Vice President for Family Income Support Policy
Yesterday, the Republican Study Committee issued a press release announcing one of its first ideas for tackling spending: eliminating the TANF Emergency Fund, which the RSC says would save $25 billion over the next decade “by restoring welfare reform.” There are so many problems with this proposal that it’s hard to know where to begin. Here are the facts:
As we’ve explained before, the RSC’s claim that the TANF Emergency Fund “incentivizes states to increase their welfare caseloads” is simply wrong. States didn’t have to increase their caseloads to qualify for money from the fund.

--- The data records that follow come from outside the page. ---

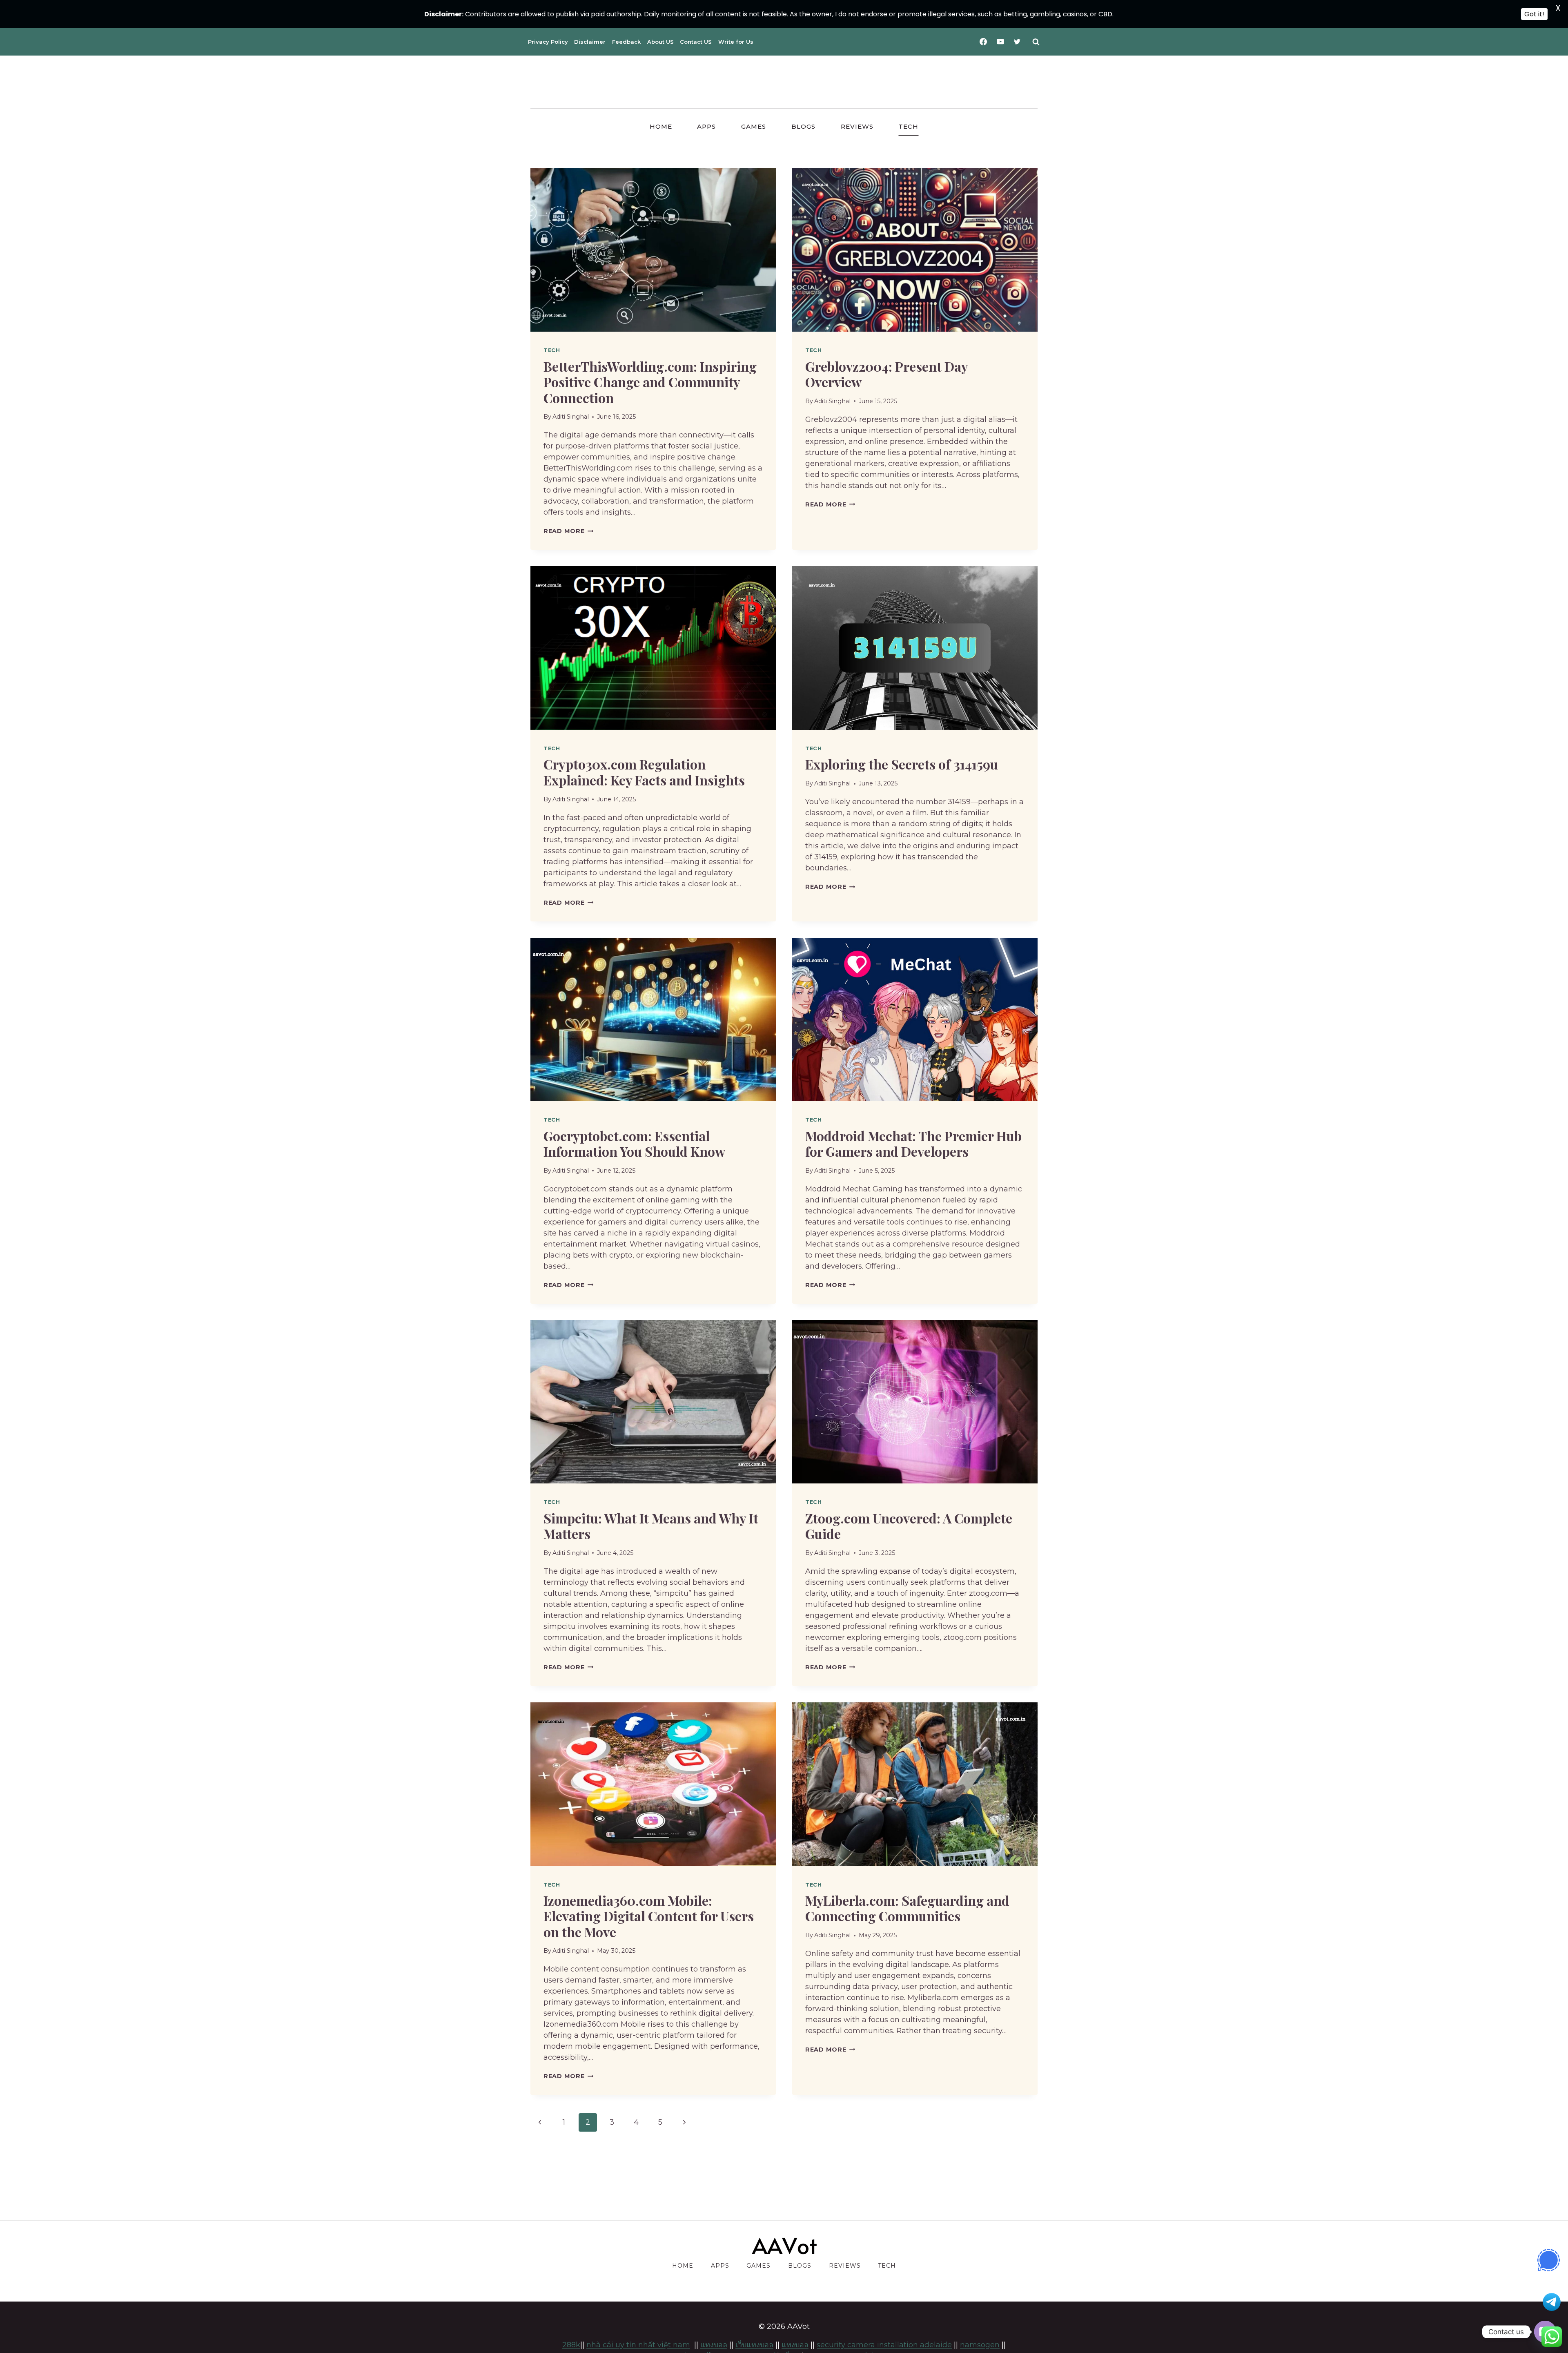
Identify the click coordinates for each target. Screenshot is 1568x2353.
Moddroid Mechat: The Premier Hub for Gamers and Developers (913, 1143)
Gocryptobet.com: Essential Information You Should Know (634, 1143)
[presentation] (653, 250)
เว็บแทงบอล (754, 2344)
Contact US (696, 41)
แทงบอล (795, 2344)
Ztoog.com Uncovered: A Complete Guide (908, 1525)
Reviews (857, 126)
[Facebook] (983, 41)
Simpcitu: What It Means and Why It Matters (650, 1525)
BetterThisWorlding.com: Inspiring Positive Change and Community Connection (650, 381)
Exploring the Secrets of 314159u (901, 764)
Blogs (803, 126)
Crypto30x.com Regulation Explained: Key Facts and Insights (644, 771)
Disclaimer (590, 41)
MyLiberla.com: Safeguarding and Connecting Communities (907, 1908)
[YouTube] (1000, 41)
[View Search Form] (1036, 41)
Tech (908, 126)
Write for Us (735, 41)
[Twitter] (1017, 41)
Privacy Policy (548, 41)
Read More (568, 531)
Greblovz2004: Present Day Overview (886, 373)
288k (571, 2344)
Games (753, 126)
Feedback (626, 41)
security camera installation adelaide (884, 2344)
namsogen (980, 2344)
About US (660, 41)
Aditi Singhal (570, 416)
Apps (706, 126)
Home (661, 126)
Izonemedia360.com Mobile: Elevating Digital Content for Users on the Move (648, 1915)
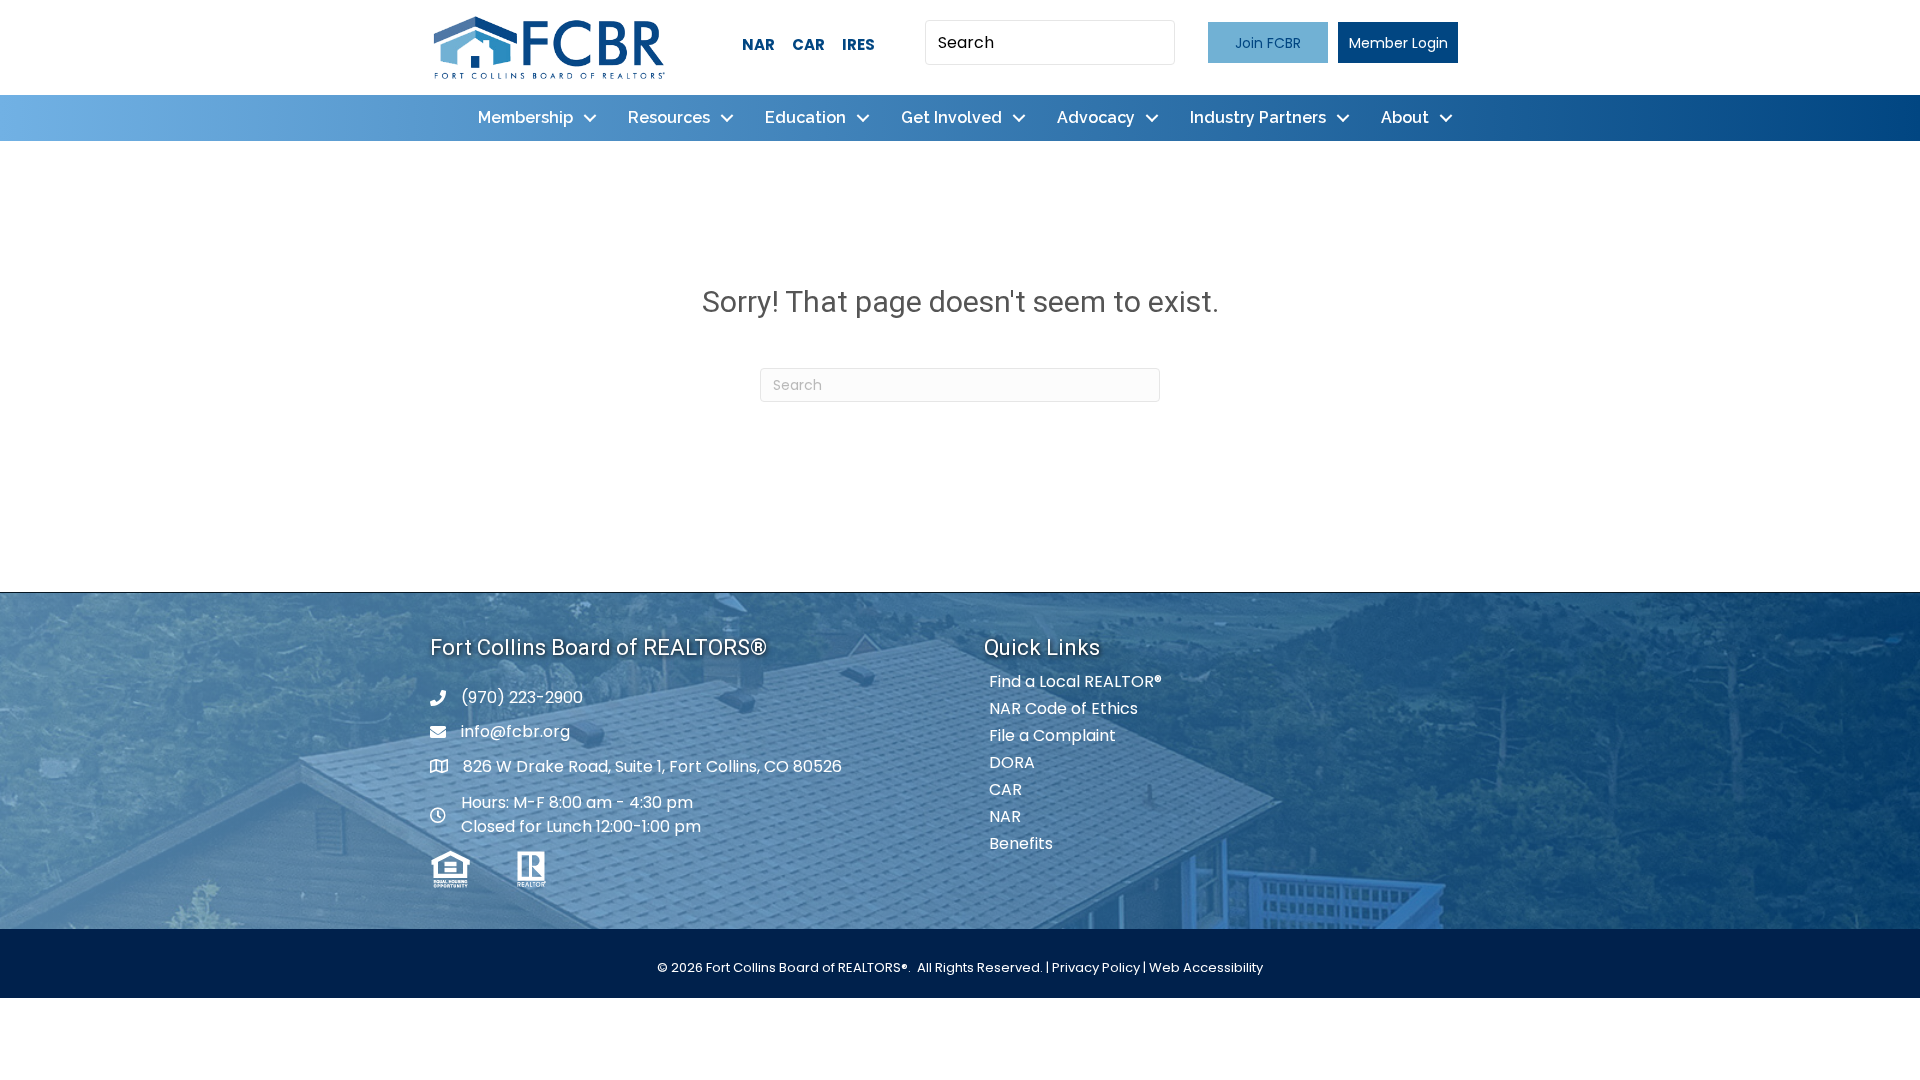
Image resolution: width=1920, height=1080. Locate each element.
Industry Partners (1258, 117)
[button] (1268, 42)
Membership (525, 117)
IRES (858, 44)
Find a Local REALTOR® (1075, 681)
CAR (808, 44)
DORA (1012, 762)
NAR (758, 44)
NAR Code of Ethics (1063, 708)
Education (805, 117)
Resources (669, 117)
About (1405, 117)
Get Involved (951, 117)
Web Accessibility (1206, 967)
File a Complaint (1052, 735)
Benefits (1021, 843)
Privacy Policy (1096, 967)
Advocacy (1096, 117)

In fact, some states whose caseloads had sharply declined despite the recession used money from the fund to help create subsidized jobs or provide one-time assistance to families in crisis (such as help paying a back rent or utility bill for a family facing eviction).
In addition, people receiving TANF assistance funded through the Emergency Fund had to meet the same stringent work requirements imposed on other TANF recipients. They had 12 weeks to find a job — an extremely difficult task in today’s labor market — after which they had to meet their work requirement through other work activities, such as unpaid work. A limited number of recipients were permitted to pursue short-term education and training.
The TANF Emergency Fund reduced unemployment in communities across the nation that were hard hit by the recession, and it brought businesses, non-profits, and government agencies together to provide jobs for people who were eager to work to support their families. When it ended on September 30th, tens of thousands of people lost their jobs — and more will lose their jobs by the end of the year as states scale back or close down their subsidized jobs programs. That, of course, is the exact opposite of what the economy needs right now.